* [Data excerpts]

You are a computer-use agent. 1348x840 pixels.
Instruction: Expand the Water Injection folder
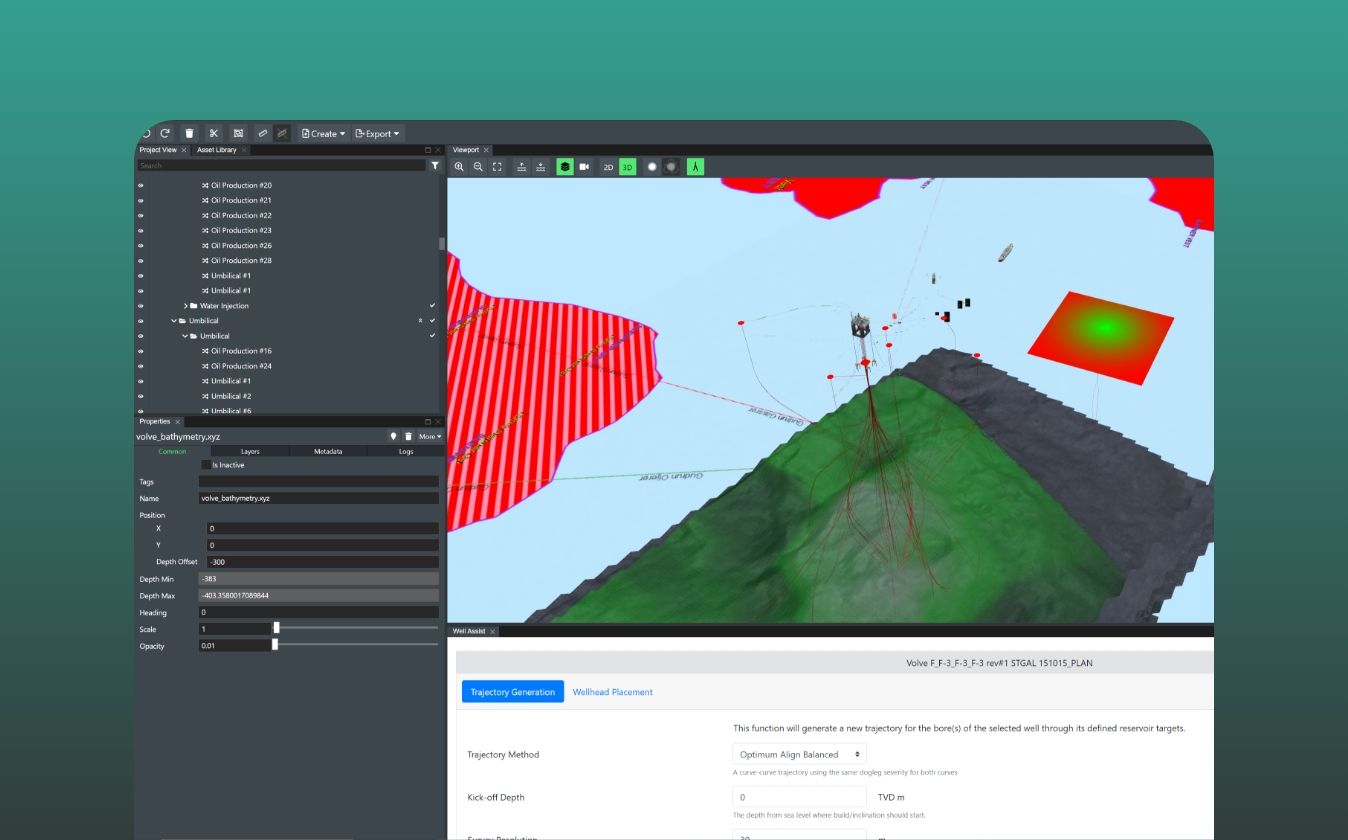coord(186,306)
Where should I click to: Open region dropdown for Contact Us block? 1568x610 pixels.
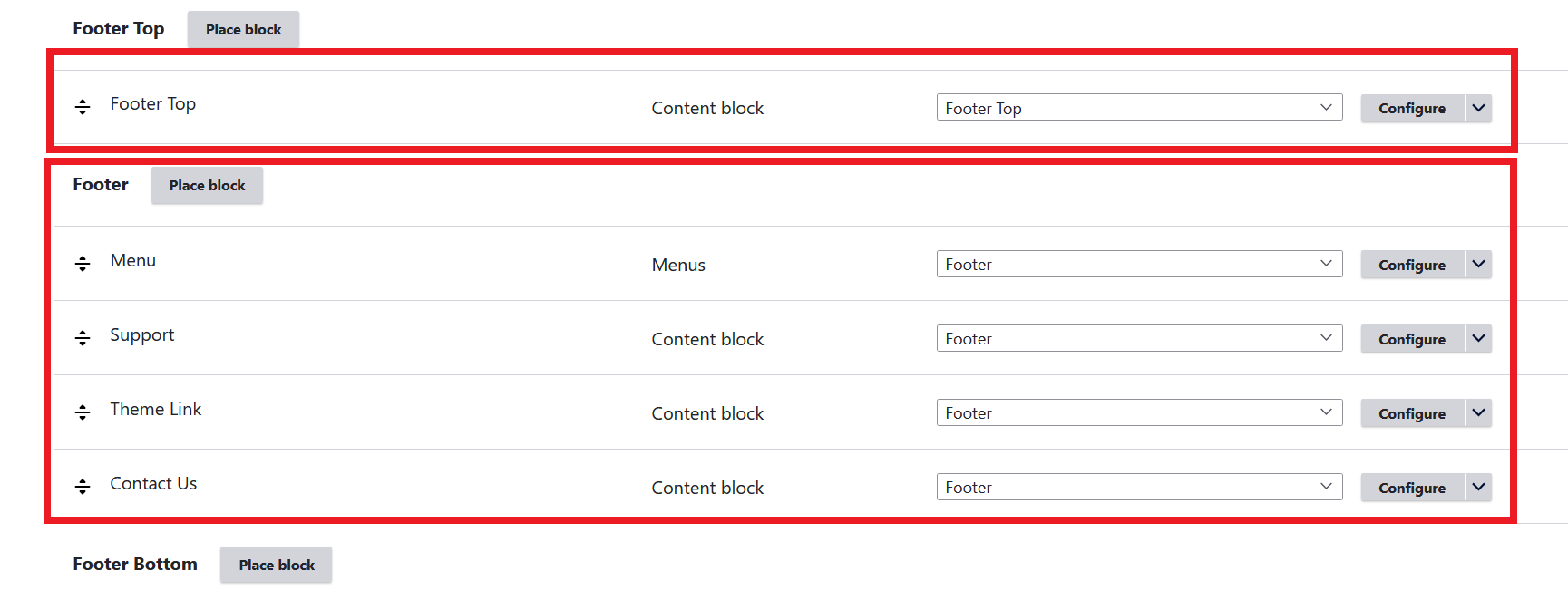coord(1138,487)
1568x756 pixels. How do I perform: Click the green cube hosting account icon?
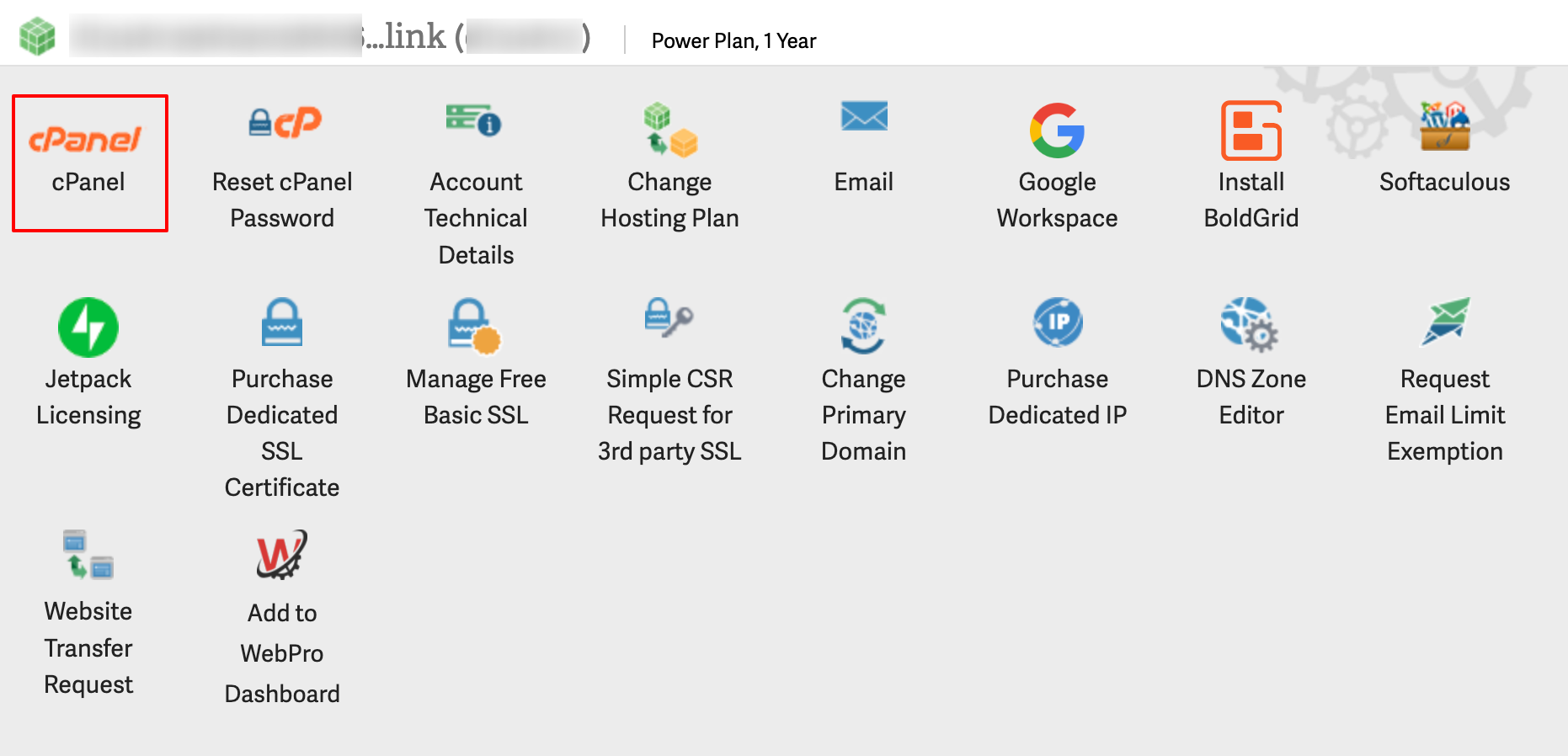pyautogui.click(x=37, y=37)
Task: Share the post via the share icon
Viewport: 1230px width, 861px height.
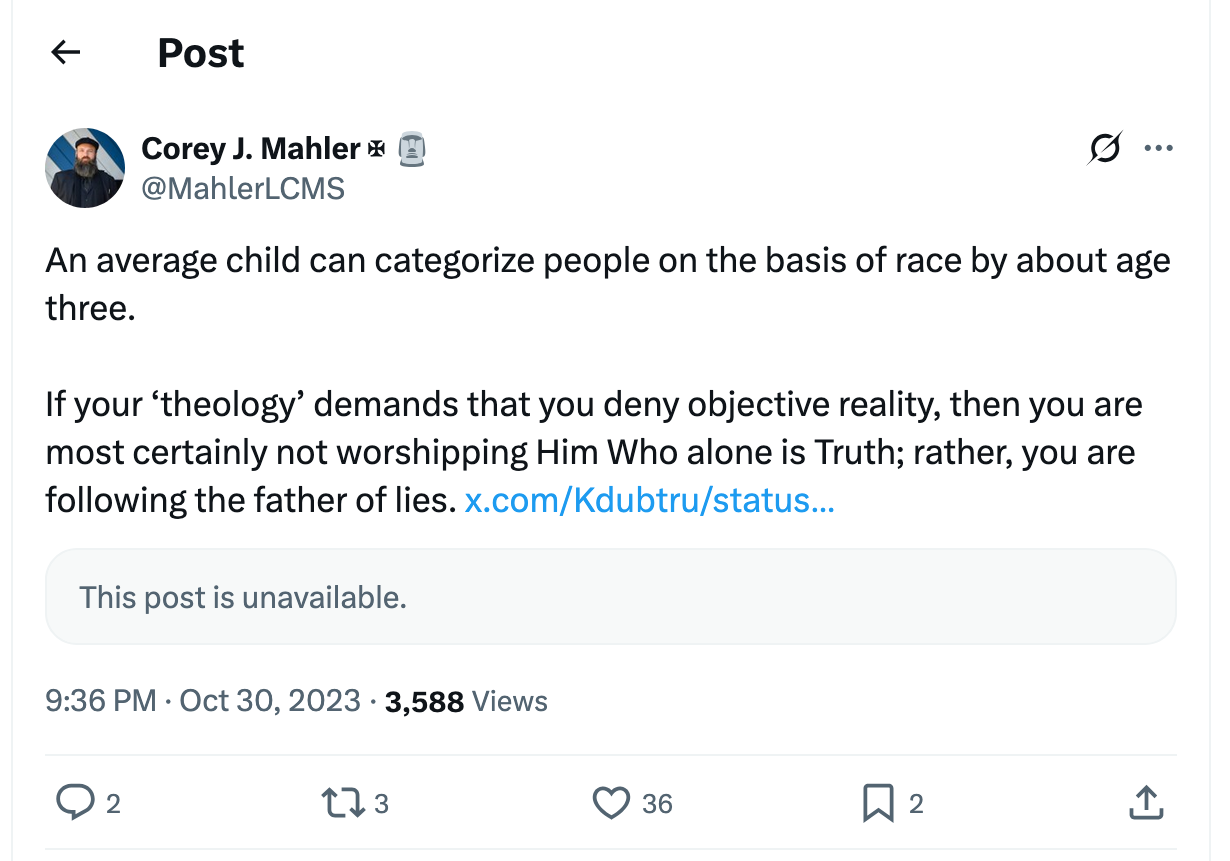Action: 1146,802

* [Exercise requirements] Only the lines from the one containing "1568x756 pixels. How" through the final line of the entries belong in the copy, both ends included. Pictures stay out.

* [Answer]
1568x756 pixels. How do I perform: Click the green cube hosting account icon?
pyautogui.click(x=37, y=37)
Task: Share the post via the share icon
Viewport: 1230px width, 861px height.
Action: 1146,802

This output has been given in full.